A Digital Filtering Approach to Infer Vertical Fluxes from Streambed Temperature Profiles: Reconciling Process-Based and Time-Series Analyses

Heat is commonly used as a tracer to infer groundwater/surface-water exchange fluxes, where temperature is measured at multiple locations in a vertical streambed profile over time and analyzed to infer vertical fluid flux. Approaches to estimating time-varying flux from temperature time series can be broadly divided between (1) calibration of process-based models (i.e., numerical models) and (2) application of various steady-state analytical solutions to temperature signals' amplitude and/or phase and stitching results together over time. The first approach allows for rigorous treatment of heat-transport physics, non-ideal and non-periodic boundary conditions, and hydraulic/thermal heterogeneity; however, analysis of long time series and estimation of time-varying flux is computationally cumbersome. Although the second approach is efficient for long time series, it commonly focuses on an idealized signal of diurnal heating/cooling and cannot capitalize on non-periodic forcing (e.g., dam releases, storm events, active heating); further, it tends to smooth true flux transitions over several days.
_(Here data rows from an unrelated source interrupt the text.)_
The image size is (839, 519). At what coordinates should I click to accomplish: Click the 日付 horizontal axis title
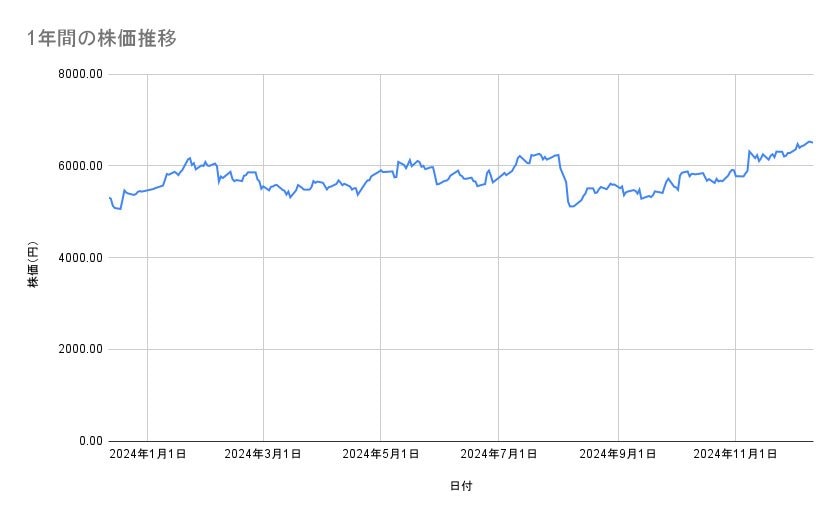point(461,486)
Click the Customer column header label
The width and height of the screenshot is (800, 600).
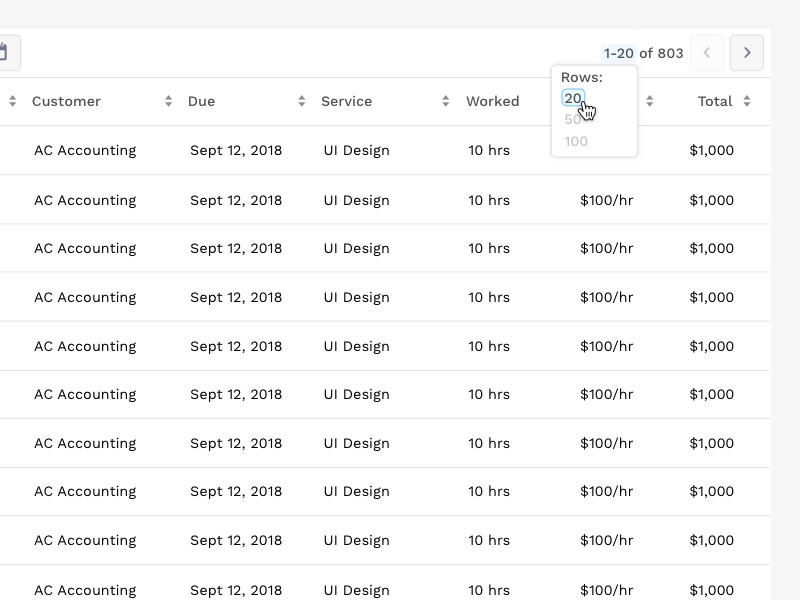point(66,101)
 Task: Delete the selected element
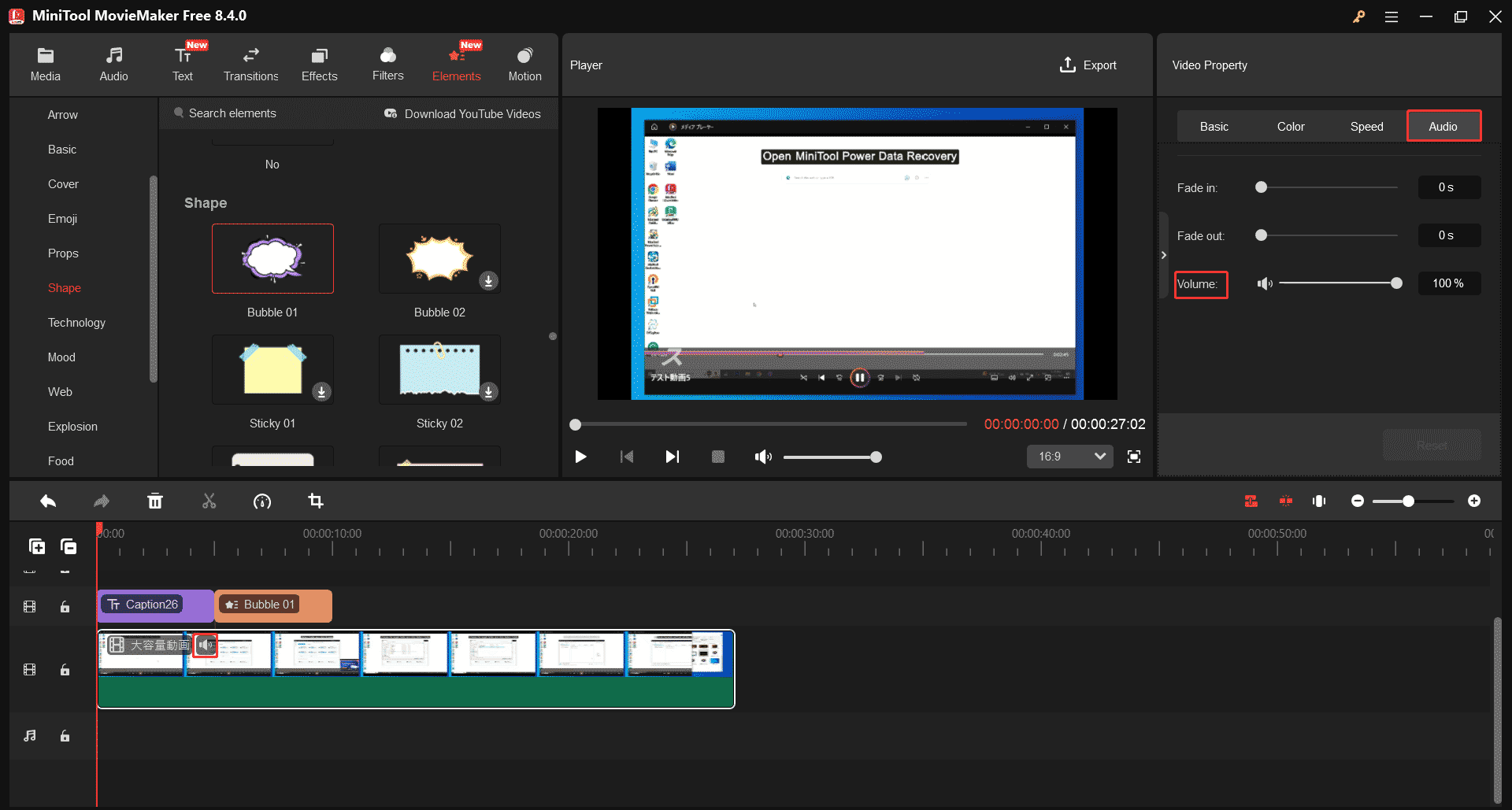click(x=155, y=501)
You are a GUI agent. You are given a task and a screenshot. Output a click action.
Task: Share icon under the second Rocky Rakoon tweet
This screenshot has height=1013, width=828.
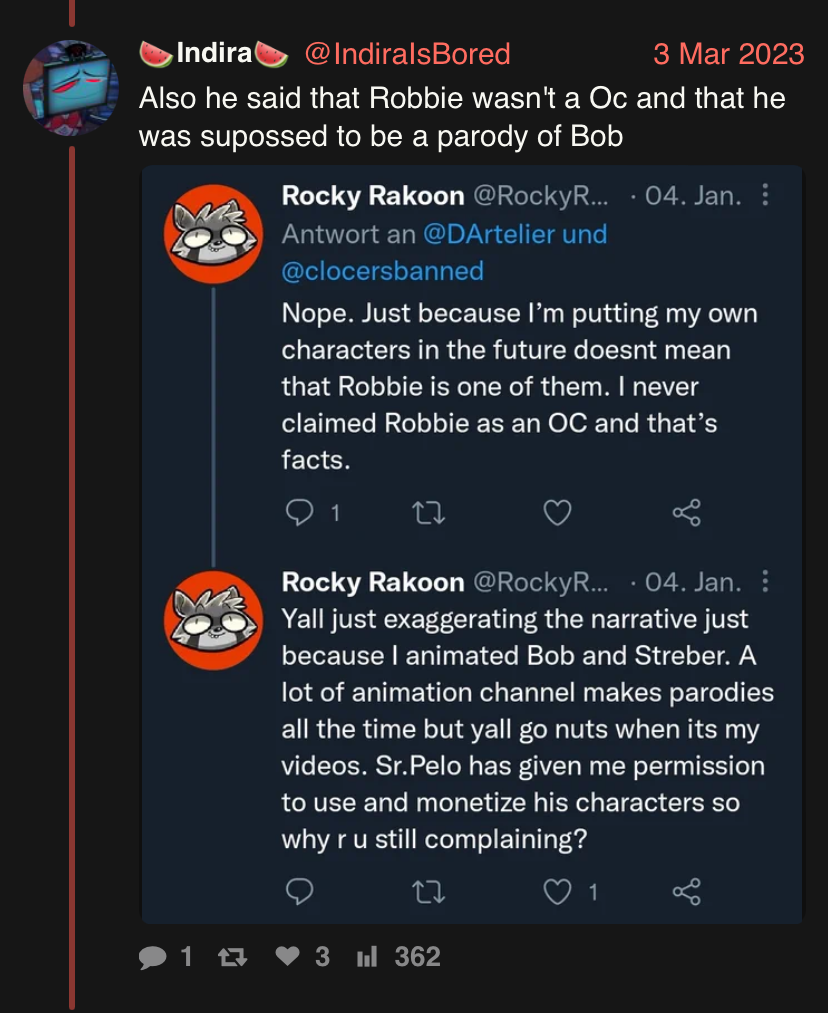pos(687,891)
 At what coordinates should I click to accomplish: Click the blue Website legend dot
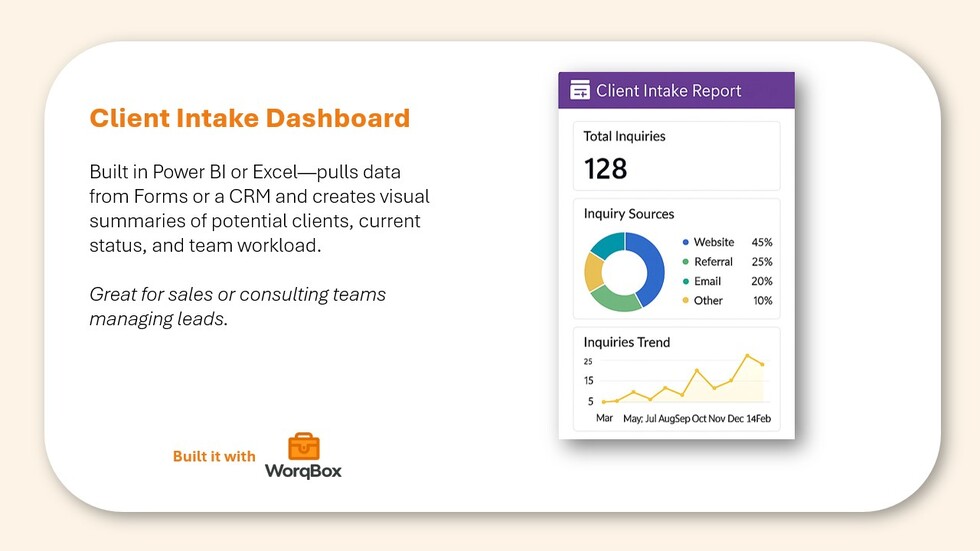(685, 243)
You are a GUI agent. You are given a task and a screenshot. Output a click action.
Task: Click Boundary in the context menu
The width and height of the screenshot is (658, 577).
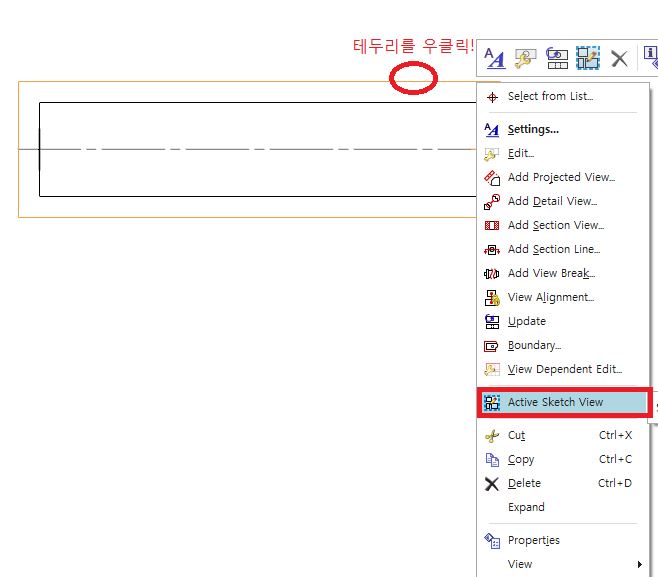click(x=534, y=345)
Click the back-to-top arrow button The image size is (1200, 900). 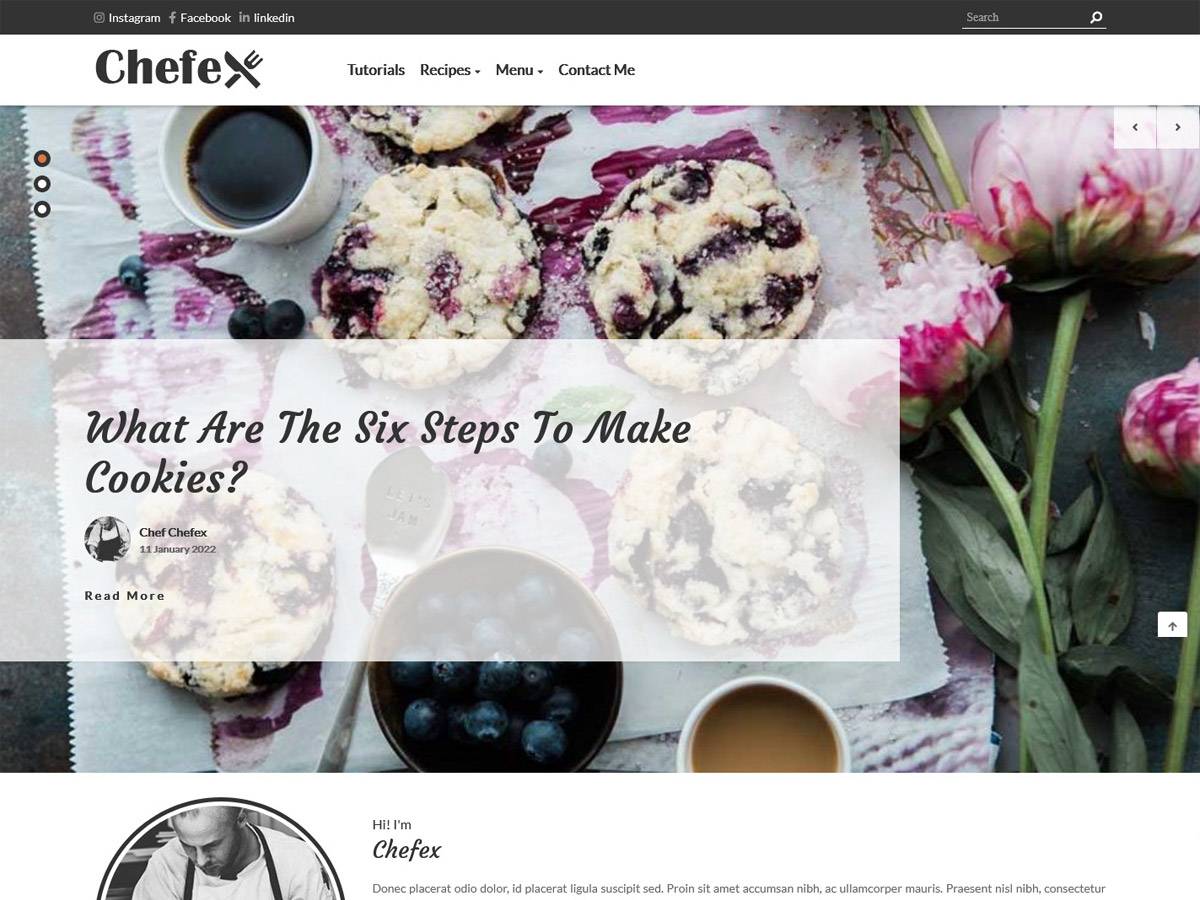[1172, 624]
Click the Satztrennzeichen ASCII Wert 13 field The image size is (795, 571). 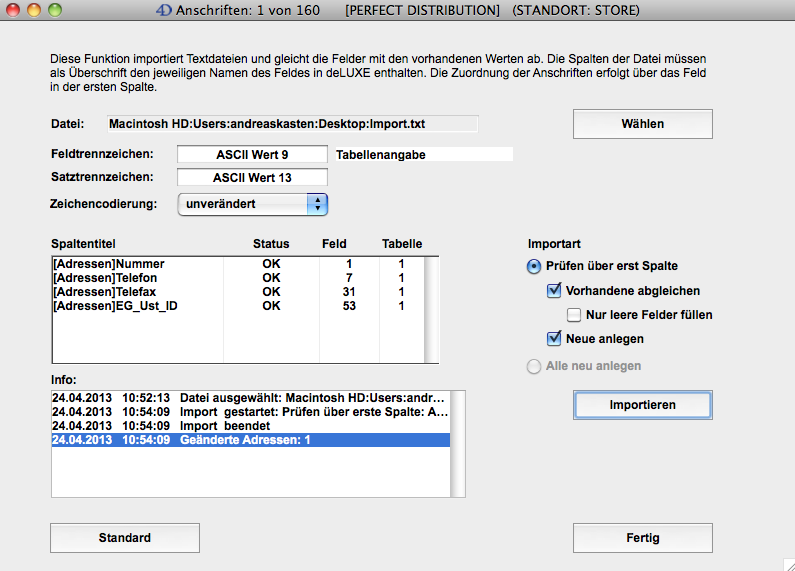(x=252, y=178)
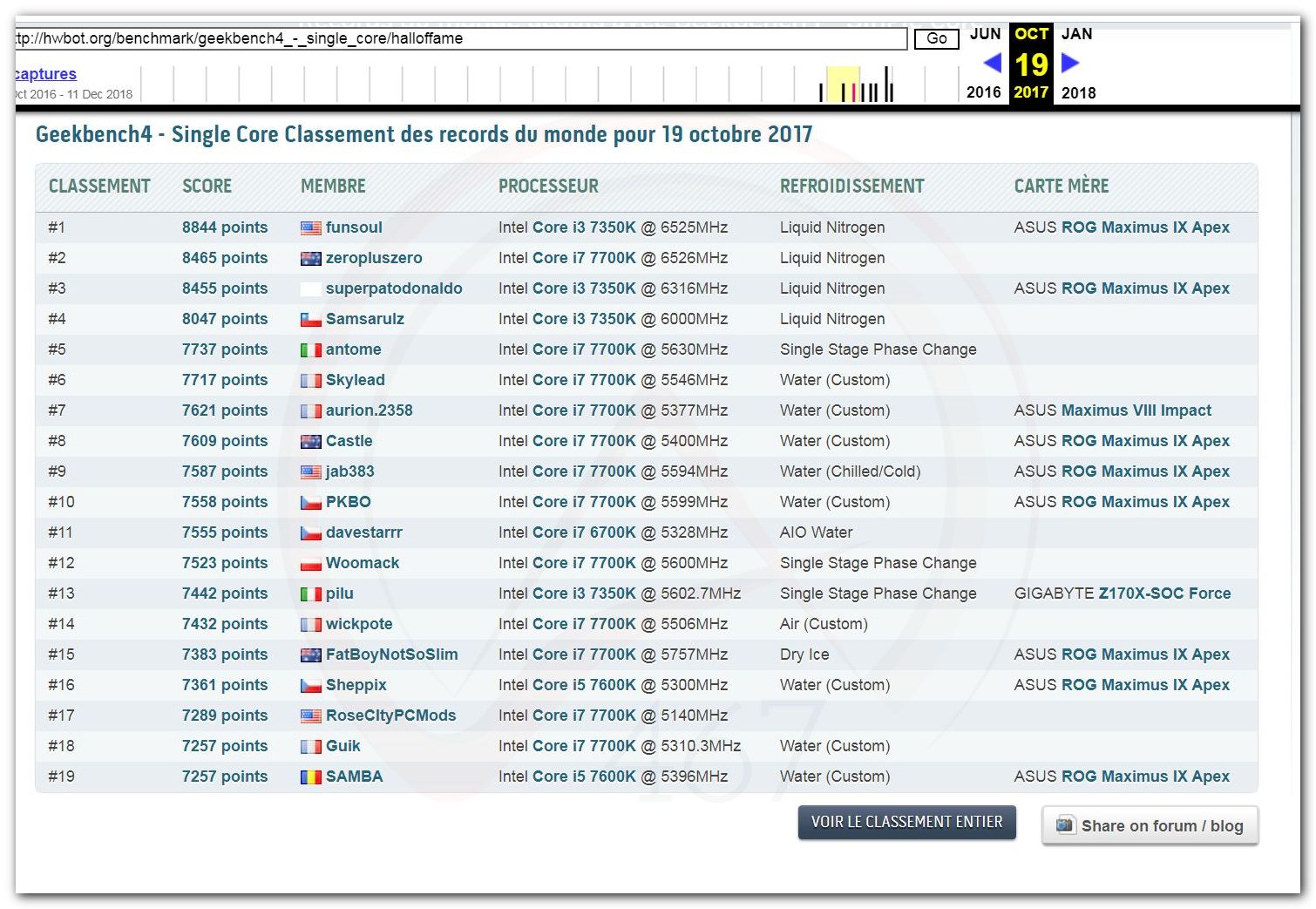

Here, we present and demonstrate a digital filtering approach that uses a process-based model within a time-series framework. We apply the Extended and Unscented Kalman Filters to estimate time-varying flux based on temperature time series. The heat-transport equation is linearized around the current flux estimate, and the digital filter recursively updates system states corresponding to spatially distributed temperatures and a single, time-varying vertical flux. The approach can also estimate thermal or hydraulic parameters. Compared to existing approaches, the digital filtering approach (1) includes a rigorous process-based model yet is highly efficient for estimation of time-varying flux, (2) readily capitalizes on active-heating and episodic forcing, (3) allows for real-time estimation as new data become available, and (4) can be used for forecasting future system states.